== Source passage ==
+ + + + + + +

Featured Research Project

Making Shock Waves in Microfluidics

Juan G. Santiago, Stanford University

Background: Microfluidics lies at the interface between engineering, chemistry, and biology, and aims to develop chemical laboratories on a chip. Applications include drug discovery efforts, biomedical devices, genetics, and biological weapon detection. One important class of these are on-chip capillary electrophoresis devices which have been applied to a wide range of chemical and biochemical assay applications over the last decade. The achievement of robust, cheap, and portable devices for the detection of low analyte concentrations (e.g., < 100 picomolar), however, remains a crucial challenge in the field. Widely proliferated, batch-fabricated high-sensitivity devices should have low limits of detection, but also have low-cost detectors such as cheap optics or microfabricated electrochemical sensors.

Project description: Perhaps the best way of improving the sensitivity of on-chip electrophoresis is to integrate an online sample preconcentration method; this offers higher sensitivity, higher resolution, and sample injection schemes more robust to flow control errors. At Stanford, we are developing methods to concentrate ions into small spaces using a method called isotachophoresis (ITP). We use ITP to create sample ion concentration shock waves in microchannels. These shock waves can be easily integrated with on-chip electrophoresis to provide high sensitivity assays.

ITP concentrates ions at an electrolyte-electrolyte interface. We sandwhich sample ions between a leading electrolyte (LE) with relatively high mobility ions and a trailing electrolyte (TE) with low mobility ions. Upon application of up to 3 kV/cm electric fields, disparate mobilities of LE and TE ions cause sample ions to focus within a narrow, self-sharpening zone between them and then migrate at the same velocity (hence isotachoE. The figure below shows an image of one of these electrophoretic shocks and sample data in 50 by 20 mm (cross section) channels. Shock widths range from 1 to 20 mm widths. After preconcentration in this fashion, we terminate the ITP process by injecting LE ions (from the upstream side of the shock) and thereby initiate electrophoretic separation.

+ + + + + + +

== The data ==
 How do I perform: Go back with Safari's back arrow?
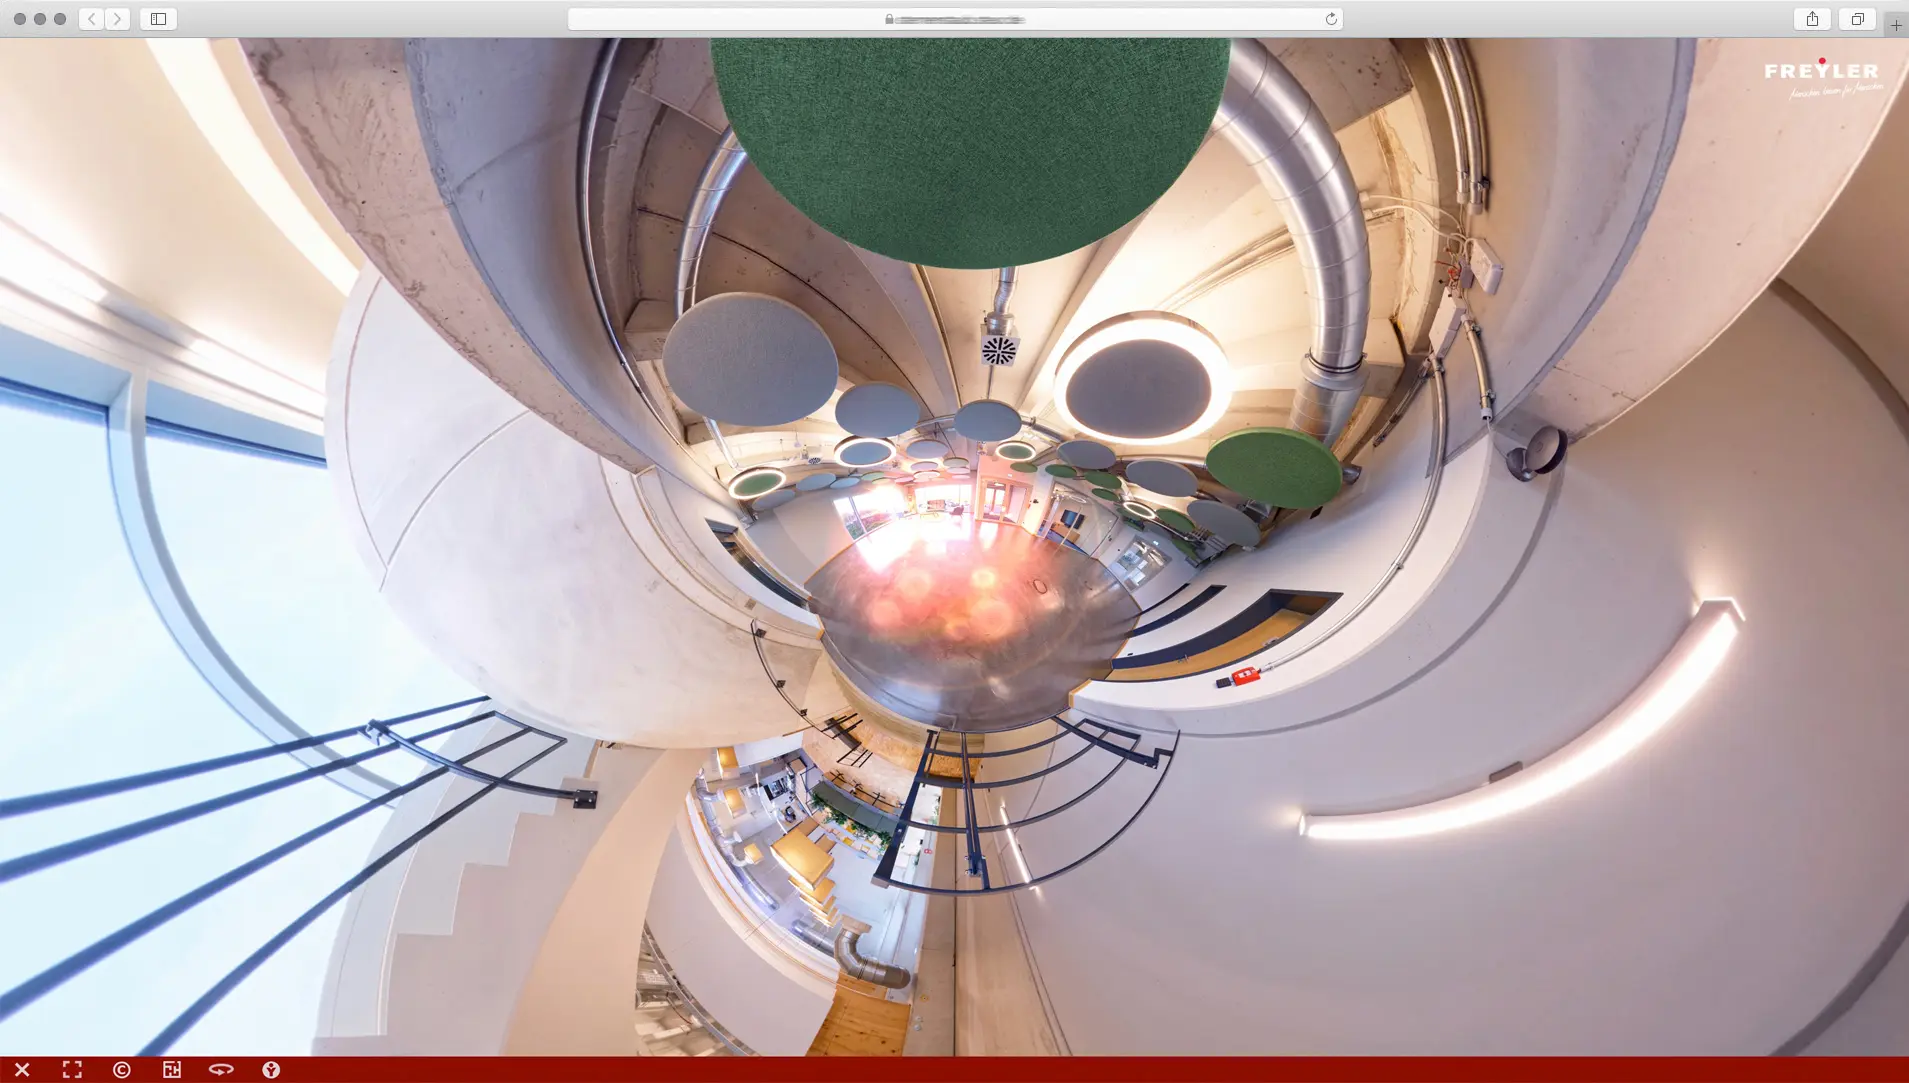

+ + + + + + +

== Instructions for the task ==
Please reproduce the microfluidics text word for word, starting with "Project description: Perhaps" and going on through "high sensitivity assays.". The material comes from a different source than the microfluidics text.

== Your response ==
Project description: Perhaps the best way of improving the sensitivity of on-chip electrophoresis is to integrate an online sample preconcentration method; this offers higher sensitivity, higher resolution, and sample injection schemes more robust to flow control errors. At Stanford, we are developing methods to concentrate ions into small spaces using a method called isotachophoresis (ITP). We use ITP to create sample ion concentration shock waves in microchannels. These shock waves can be easily integrated with on-chip electrophoresis to provide high sensitivity assays.